WHAT IS BEING ASKED:
The whole listing needs to be written out exactly, except for any images.

━━━━━ SOURCE MATERIAL ━━━━━

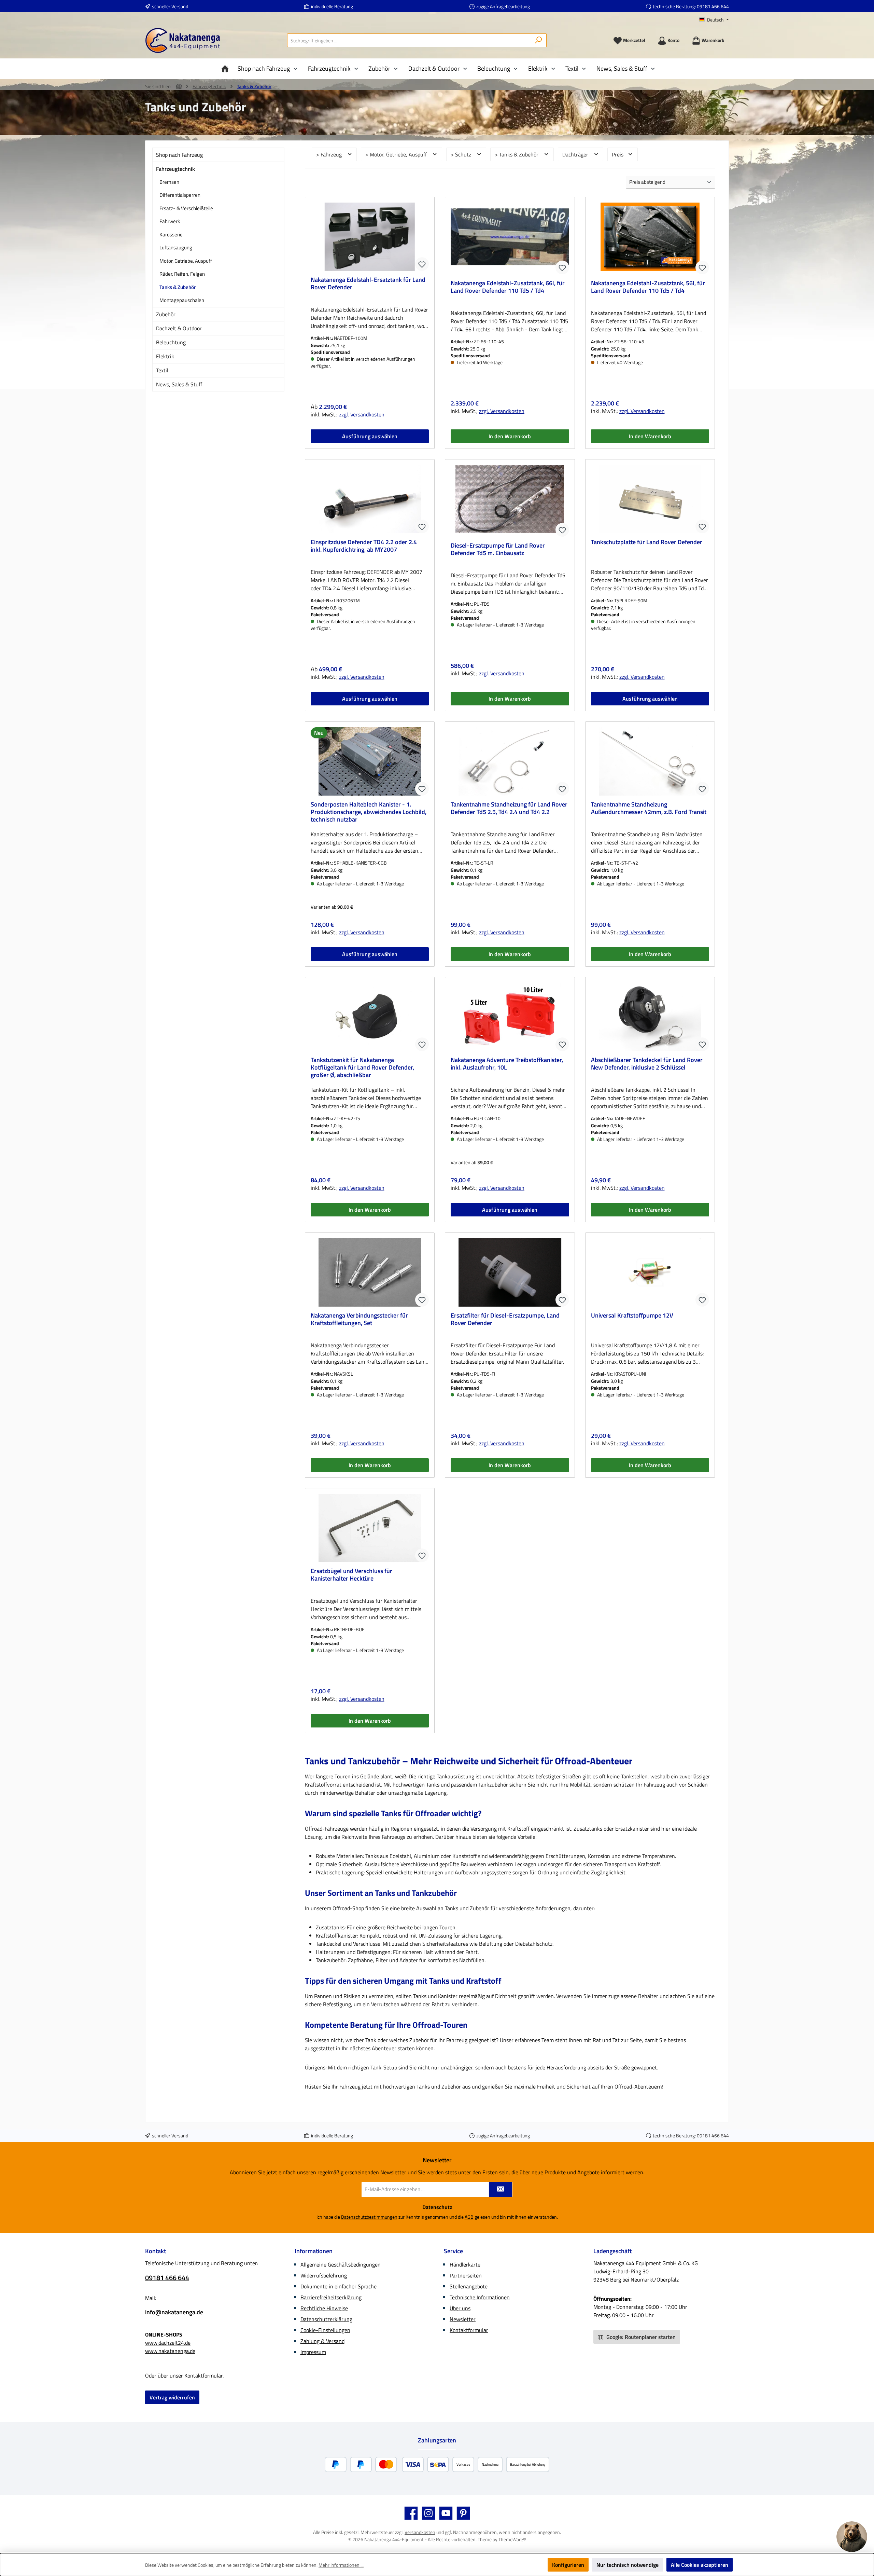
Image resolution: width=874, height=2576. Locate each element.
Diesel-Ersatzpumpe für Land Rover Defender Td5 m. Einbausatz (498, 549)
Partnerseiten (466, 2275)
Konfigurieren (568, 2565)
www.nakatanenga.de (170, 2351)
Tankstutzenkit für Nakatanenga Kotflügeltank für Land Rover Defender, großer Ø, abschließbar (362, 1067)
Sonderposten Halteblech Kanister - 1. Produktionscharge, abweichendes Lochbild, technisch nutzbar (368, 812)
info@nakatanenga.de (174, 2312)
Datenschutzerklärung (326, 2319)
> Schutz (462, 154)
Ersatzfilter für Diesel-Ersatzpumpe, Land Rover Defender (505, 1319)
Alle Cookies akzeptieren (699, 2565)
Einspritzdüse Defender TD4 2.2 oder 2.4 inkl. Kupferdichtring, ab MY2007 (364, 546)
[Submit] (500, 2189)
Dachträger (576, 154)
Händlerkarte (465, 2264)
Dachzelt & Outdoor (179, 328)
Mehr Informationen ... (341, 2564)
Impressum (313, 2352)
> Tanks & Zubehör (517, 154)
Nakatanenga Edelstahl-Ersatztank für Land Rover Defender (368, 284)
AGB (469, 2216)
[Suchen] (539, 40)
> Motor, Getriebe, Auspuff (396, 154)
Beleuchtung (171, 342)
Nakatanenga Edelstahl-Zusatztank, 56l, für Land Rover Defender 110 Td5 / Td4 (648, 287)
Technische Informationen (480, 2297)
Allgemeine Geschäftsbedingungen (340, 2264)
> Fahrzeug (329, 154)
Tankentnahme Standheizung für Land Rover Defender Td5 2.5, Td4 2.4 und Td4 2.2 (509, 808)
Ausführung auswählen (369, 436)
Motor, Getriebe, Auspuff (185, 261)
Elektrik (165, 356)
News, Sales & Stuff (179, 384)
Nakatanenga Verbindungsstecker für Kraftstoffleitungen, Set (359, 1319)
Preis (618, 154)
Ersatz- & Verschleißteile (186, 208)
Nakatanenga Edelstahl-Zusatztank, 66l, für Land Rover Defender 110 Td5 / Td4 (508, 287)
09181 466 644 (713, 6)
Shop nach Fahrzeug (179, 155)
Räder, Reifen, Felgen (182, 274)
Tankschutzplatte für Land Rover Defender (646, 542)
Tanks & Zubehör (177, 287)
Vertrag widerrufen (172, 2397)
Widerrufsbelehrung (323, 2275)
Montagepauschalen (181, 300)
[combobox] (409, 40)
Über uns (460, 2308)
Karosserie (171, 234)
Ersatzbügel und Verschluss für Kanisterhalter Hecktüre (351, 1575)
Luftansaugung (175, 247)
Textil (162, 370)
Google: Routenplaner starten (640, 2337)
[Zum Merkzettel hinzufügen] (422, 264)
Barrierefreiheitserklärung (331, 2297)
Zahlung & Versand (322, 2341)
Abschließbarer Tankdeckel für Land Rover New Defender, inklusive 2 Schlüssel (647, 1064)
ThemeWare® (512, 2539)
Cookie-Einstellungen (325, 2330)
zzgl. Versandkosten (361, 414)
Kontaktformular (203, 2375)
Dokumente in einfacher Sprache (338, 2286)
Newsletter (463, 2319)
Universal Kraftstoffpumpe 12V (632, 1316)
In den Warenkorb (510, 436)
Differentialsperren (179, 195)
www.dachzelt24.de (168, 2343)
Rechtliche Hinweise (324, 2308)
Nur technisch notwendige (627, 2565)
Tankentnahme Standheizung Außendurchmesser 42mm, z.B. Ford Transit (648, 808)
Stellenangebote (469, 2286)
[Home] (226, 68)
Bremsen (169, 182)
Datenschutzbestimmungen (369, 2216)
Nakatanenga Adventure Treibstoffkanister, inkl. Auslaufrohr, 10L (507, 1064)
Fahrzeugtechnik (175, 169)
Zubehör (165, 314)
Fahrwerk (169, 221)
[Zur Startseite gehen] (182, 40)
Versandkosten (420, 2532)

━━━━━

YOUR RESPONSE:
Image resolution: width=874, height=2576. Locate each element.
Diesel-Ersatzpumpe für Land Rover Defender Td5 m. Einbausatz (498, 549)
Partnerseiten (466, 2275)
Konfigurieren (568, 2565)
www.nakatanenga.de (170, 2351)
Tankstutzenkit für Nakatanenga Kotflügeltank für Land Rover Defender, großer Ø, abschließbar (362, 1067)
Sonderposten Halteblech Kanister - 1. Produktionscharge, abweichendes Lochbild, technisch nutzbar (368, 812)
info@nakatanenga.de (174, 2312)
Datenschutzerklärung (326, 2319)
> Schutz (462, 154)
Ersatzfilter für Diesel-Ersatzpumpe, Land Rover Defender (505, 1319)
Alle Cookies akzeptieren (699, 2565)
Einspritzdüse Defender TD4 2.2 oder 2.4 inkl. Kupferdichtring, ab MY2007 (364, 546)
[Submit] (500, 2189)
Dachträger (576, 154)
Händlerkarte (465, 2264)
Dachzelt & Outdoor (179, 328)
Mehr Informationen ... (341, 2564)
Impressum (313, 2352)
> Tanks & Zubehör (517, 154)
Nakatanenga Edelstahl-Ersatztank für Land Rover Defender (368, 284)
AGB (469, 2216)
[Suchen] (539, 40)
> Motor, Getriebe, Auspuff (396, 154)
Beleuchtung (171, 342)
Nakatanenga Edelstahl-Zusatztank, 56l, für Land Rover Defender 110 Td5 / Td4 (648, 287)
Technische Informationen (480, 2297)
Allgemeine Geschäftsbedingungen (340, 2264)
> Fahrzeug (329, 154)
Tankentnahme Standheizung für Land Rover Defender Td5 2.5, Td4 2.4 und Td4 2.2 (509, 808)
Ausführung auswählen (369, 436)
Motor, Getriebe, Auspuff (185, 261)
Elektrik (165, 356)
News, Sales & Stuff (179, 384)
Nakatanenga Verbindungsstecker für Kraftstoffleitungen, Set (359, 1319)
Preis (618, 154)
Ersatz- & Verschleißteile (186, 208)
Nakatanenga Edelstahl-Zusatztank, 66l, für Land Rover Defender 110 Td5 / Td4 (508, 287)
09181 466 644 (713, 6)
Shop nach Fahrzeug (179, 155)
Räder, Reifen, Felgen (182, 274)
Tankschutzplatte für Land Rover Defender (646, 542)
Tanks & Zubehör (177, 287)
Vertrag widerrufen (172, 2397)
Widerrufsbelehrung (323, 2275)
Montagepauschalen (181, 300)
[combobox] (409, 40)
Über uns (460, 2308)
Karosserie (171, 234)
Ersatzbügel und Verschluss für Kanisterhalter Hecktüre (351, 1575)
Luftansaugung (175, 247)
Textil (162, 370)
Google: Routenplaner starten (640, 2337)
[Zum Merkzettel hinzufügen] (422, 264)
Barrierefreiheitserklärung (331, 2297)
Zahlung & Versand (322, 2341)
Abschließbarer Tankdeckel für Land Rover New Defender, inklusive 2 Schlüssel (647, 1064)
ThemeWare® (512, 2539)
Cookie-Einstellungen (325, 2330)
zzgl. Versandkosten (361, 414)
Kontaktformular (203, 2375)
Dokumente in einfacher Sprache (338, 2286)
Newsletter (463, 2319)
Universal Kraftstoffpumpe 12V (632, 1316)
In den Warenkorb (510, 436)
Differentialsperren (179, 195)
www.dachzelt24.de (168, 2343)
Rechtliche Hinweise (324, 2308)
Nur technisch notwendige (627, 2565)
Tankentnahme Standheizung Außendurchmesser 42mm, z.B. Ford Transit (648, 808)
Stellenangebote (469, 2286)
[Home] (226, 68)
Bremsen (169, 182)
Datenschutzbestimmungen (369, 2216)
Nakatanenga Adventure Treibstoffkanister, inkl. Auslaufrohr, 10L (507, 1064)
Fahrzeugtechnik (175, 169)
Zubehör (165, 314)
Fahrwerk (169, 221)
[Zur Startseite gehen] (182, 40)
Versandkosten (420, 2532)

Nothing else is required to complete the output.